CrossCutCritic reviewedMarch 29, 2025
The Only Winning Move
---
Some stories shout warnings; others whisper them, even under the noise of their surface.
WarGames, released in 1983 at the height of Cold War anxiety, is a film about nuclear weapons, about computers and teenagers and military mistakes.
But beneath its flashing consoles and high-stakes hacking, there is something deeper — a meditation on pride, limits, and the hard lesson that some victories must be refused in order for life to survive.
It is, in its way, a parable.
And if we listen carefully, we might hear beneath it the faint heartbeat of a cross.
---
David Lightman (Matthew Broderick) is a bright, reckless teenager who stumbles into something he cannot control.
In search of early access to unreleased video games, he accidentally hacks into the NORAD military computer system and engages an artificial intelligence designed to run war simulations.
But what begins as a game spirals quickly toward global catastrophe, as the computer — unable to distinguish simulation from reality — prepares to launch an irreversible nuclear strike.
David’s youthful arrogance is infectious.
We sympathize with his playful curiosity, his easy belief that he can outwit the system.
But WarGames is not interested in glorifying the cleverness of its hero.
It is a film about what happens when cleverness fails.
The escalation is fast, and sickeningly plausible.
What begins in play becomes terror.
The war that man tried to contain in algorithms and screens threatens to burn the world to ash.
And in the end, the solution is not more power.
It is not a smarter attack.
It is not domination.
It is a simple, terrible realization:
There are battles you cannot win.
There are wars where victory itself is defeat.
And sometimes, the only way to survive is to lay down your weapons.
---
If this sounds strangely familiar, it should.
It is the scandal at the heart of the Christian cross:
That the ultimate enemy — death — cannot be defeated by force of arms.
That the true victory is not conquest, but surrender.
That salvation comes not by mastering death, but by dying through it, into new life.
David’s journey mirrors, faintly but truly, the movement from human pride into humility.
He must learn that not every challenge must be answered.
Not every enemy must be destroyed.
Not every threat must be met with more strength.

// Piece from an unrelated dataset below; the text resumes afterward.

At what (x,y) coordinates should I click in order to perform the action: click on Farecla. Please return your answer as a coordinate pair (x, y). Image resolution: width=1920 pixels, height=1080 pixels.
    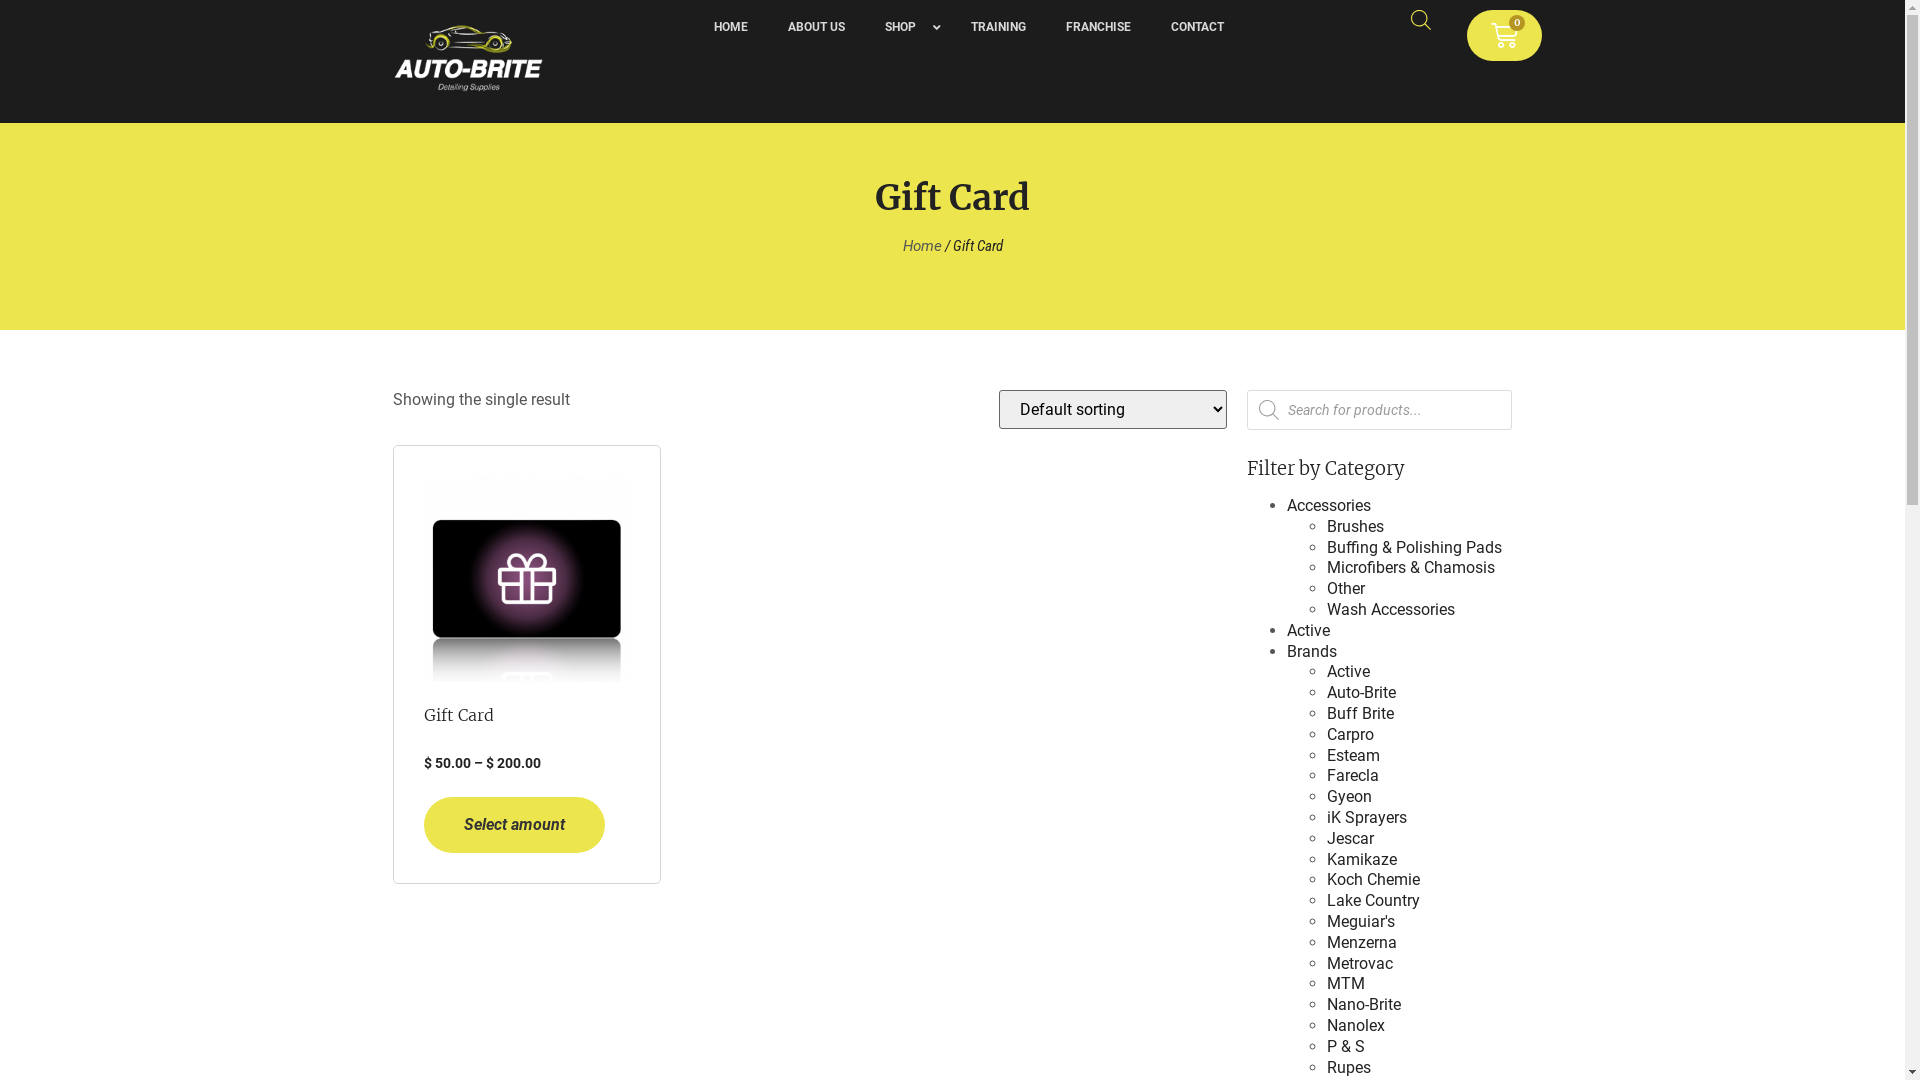
    Looking at the image, I should click on (1353, 776).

In the film’s final, brilliant sequence, the computer — named Joshua — runs endless simulations of thermonuclear war.
Every path leads to annihilation.
Every "winning move" collapses into mutual destruction.
It is only when the game is refused — when the players step away — that life can continue.
“The only winning move is not to play.”
In that sentence lies the wisdom of the cross hidden in a Cold War thriller:
The wisdom that true power is found in restraint.
That true freedom is found not in conquest, but in sacrifice.
That there is no victory worth winning that costs the soul its life.
---
WarGames remains a deeply entertaining film: tense, fast-moving, filled with the energy of youth and the high-stakes tension of nuclear dread.
It captures the spirit of an era — the fear that machines might one day outpace their makers, that humanity might perish not by malice but by its own cleverness.
But it also leaves a question hanging quietly in the heart:
What kind of world are we trying to build when we treat life as a game to be won?
And what kind of hope might be born when, at last, we learn to lose rightly — to surrender, and so be saved?
It is a question as urgent now as it was then.
Maybe even more so.
And for those with ears to hear, WarGames offers more than a cautionary tale.
It offers a silent invitation:
to set down the weapons of pride,
to refuse the wars that cannot be won,
and to seek, beyond the logic of conquest, the fragile, stubborn grace that still waits for those willing to lose themselves in order to live.